The generation and control of the valley-polarized current play the key roles in valleytronics applications, but still remain as tough challenges. We propose a general idea of switchable valley injection, and predict theoretically that a ferromagnet-covered graphene junction would take the role of a valley injector, whose on/off state can be easily switched only by changing the magnetic direction. This scheme can be extended to other two-dimensional crystals and may lead to an alternative path for valleytronic practical applications.

Figure 1

Model and reciprocal spaces. (a) Model of the nickel-sandwiched graphene junction. The current is presented by a red arrow. (b) The supercell of the left lead. The crystal constants are $a, b$, and $c$. The blue and gray balls denote nickel and carbon atoms, respectively. (c) Reciprocal space of (b), stacked by a series of 2D hexagonal BZs with $k_z$ varying from 0 to 1 (the unit is $2\pi /c$).

Figure 2

Valley-splitting band structures. (a–d) Valley-splitting band structures of the nickel-graphene hybridized system in the left lead: (a) without SOC; (b) $M\parallel X$ with SOC; (c) $M\parallel Z$ with SOC; (d) a comparison between (b) and (c). In (a–c), the red and blue lines represent the bands of the valleys $K$ and $K^{\prime }$, respectively.
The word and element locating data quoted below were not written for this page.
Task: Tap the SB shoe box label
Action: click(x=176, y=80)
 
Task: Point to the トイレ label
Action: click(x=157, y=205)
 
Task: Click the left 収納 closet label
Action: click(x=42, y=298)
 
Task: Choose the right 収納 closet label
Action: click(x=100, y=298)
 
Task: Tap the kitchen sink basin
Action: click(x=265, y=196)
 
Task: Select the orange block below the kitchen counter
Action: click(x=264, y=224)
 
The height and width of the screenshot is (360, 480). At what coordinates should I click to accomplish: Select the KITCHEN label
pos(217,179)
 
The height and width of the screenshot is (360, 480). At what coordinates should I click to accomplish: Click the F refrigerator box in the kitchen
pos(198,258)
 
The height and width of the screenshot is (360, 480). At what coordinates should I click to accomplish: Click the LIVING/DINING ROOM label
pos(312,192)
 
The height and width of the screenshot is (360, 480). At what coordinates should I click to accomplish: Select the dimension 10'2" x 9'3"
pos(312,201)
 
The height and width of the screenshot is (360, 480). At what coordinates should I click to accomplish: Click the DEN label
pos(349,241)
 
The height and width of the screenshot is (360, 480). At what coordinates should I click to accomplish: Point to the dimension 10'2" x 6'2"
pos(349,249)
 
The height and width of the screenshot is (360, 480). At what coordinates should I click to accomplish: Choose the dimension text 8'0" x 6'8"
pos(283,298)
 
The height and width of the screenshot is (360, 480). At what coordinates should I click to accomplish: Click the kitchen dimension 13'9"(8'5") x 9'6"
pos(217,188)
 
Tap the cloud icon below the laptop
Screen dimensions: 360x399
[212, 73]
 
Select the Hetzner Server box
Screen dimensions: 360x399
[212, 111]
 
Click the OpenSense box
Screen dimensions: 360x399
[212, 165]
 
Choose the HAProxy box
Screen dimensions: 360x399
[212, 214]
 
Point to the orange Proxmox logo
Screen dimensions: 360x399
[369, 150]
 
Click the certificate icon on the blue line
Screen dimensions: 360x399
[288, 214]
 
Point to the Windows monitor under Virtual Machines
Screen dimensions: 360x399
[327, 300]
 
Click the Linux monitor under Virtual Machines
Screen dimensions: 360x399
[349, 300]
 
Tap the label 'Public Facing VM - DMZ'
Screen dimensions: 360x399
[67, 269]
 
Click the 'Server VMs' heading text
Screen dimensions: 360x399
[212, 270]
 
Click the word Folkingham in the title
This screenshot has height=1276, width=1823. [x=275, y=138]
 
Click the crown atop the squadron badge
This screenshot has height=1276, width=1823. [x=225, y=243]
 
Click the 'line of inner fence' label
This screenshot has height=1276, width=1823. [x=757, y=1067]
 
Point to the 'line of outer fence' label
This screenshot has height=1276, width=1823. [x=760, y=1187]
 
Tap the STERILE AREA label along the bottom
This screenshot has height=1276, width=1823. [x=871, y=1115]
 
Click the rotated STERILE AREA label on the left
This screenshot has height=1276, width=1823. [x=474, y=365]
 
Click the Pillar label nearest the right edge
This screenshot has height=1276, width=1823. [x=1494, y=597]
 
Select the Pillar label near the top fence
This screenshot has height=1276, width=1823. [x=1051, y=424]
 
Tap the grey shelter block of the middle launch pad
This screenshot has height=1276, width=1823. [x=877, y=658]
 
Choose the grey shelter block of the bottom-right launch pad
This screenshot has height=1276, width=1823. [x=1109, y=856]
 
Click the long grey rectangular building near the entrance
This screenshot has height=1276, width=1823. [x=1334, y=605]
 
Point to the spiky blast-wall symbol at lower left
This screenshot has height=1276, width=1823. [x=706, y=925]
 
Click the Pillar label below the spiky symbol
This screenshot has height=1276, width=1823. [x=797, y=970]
In (d), the blue lines denote the bands in (b), and the green lines denote the average band energy defined as $\left(E_K+E_{K^{\prime }}\right)/2$ in (c). (e) A schematic diagram showing the process of the valley splitting. The red (blue) cones represent the valley $K\left(K^{\prime }\right)$, on which the up (down) purple arrows represent the directions of $M_v$. The green balls represent electrons, and the yellow arrows on the green balls represent the directions of $M_s$.

Figure 3

Transmission coefficients. The $k$-resolved transmission coefficients in the transverse BZ ($k_x-k_z$) at the energy of 30 meV, when (a) $M\parallel X$; (b) $M\parallel Z$. $k_x$ and $k_z$ have the units of $2\pi /a$ and $2\pi /c$, respectively, where $a$ and $c$ are the crystal constants mentioned in Fig. 1. (c) The valley transmission ratio ($\mathbf{\gamma }$) when $M\parallel Z$. The values are painted with colors. (d) The band structure with $k_z=0.5$ when $M\parallel Z$. The bands close to valleys $K$ and $K^{\prime }$ are drawn by red and blue lines, respectively. The cyan-rectangle-marked band segment at $K$ contributes to the red area in the transmission ratio plot in (c).

Figure 4

Valley-polarized transport properties. The valley-polarized $I-V$ characters when (a) $M\left|\right|X$ and (b) $M\left|\right|Z$. (c) The valley-dependent AMR ($\mathbf{\delta }$) of the $K$ and $K^{\prime }$. In (a–c), the red downward triangles and blue diamonds denote the valleys $K$ and $K^{\prime }$, respectively. (d) The valley-injecting efficiency $\left(\eta \right)$, when $M\left|\right|X$ (blue diamonds) and $M\left|\right|Z$ (red downward triangles).

Figure 5

Valley on/off switch system. (a) At off and (b) at on states. The green arrows indicate the magnetic directions. The valley-polarized currents are represented by the red and the blue arrows, and the carriers with opposite valley DOF are represented by the red and blue cones, respectively. Voltmeters are utilized to detect and measure the valley Hall voltages.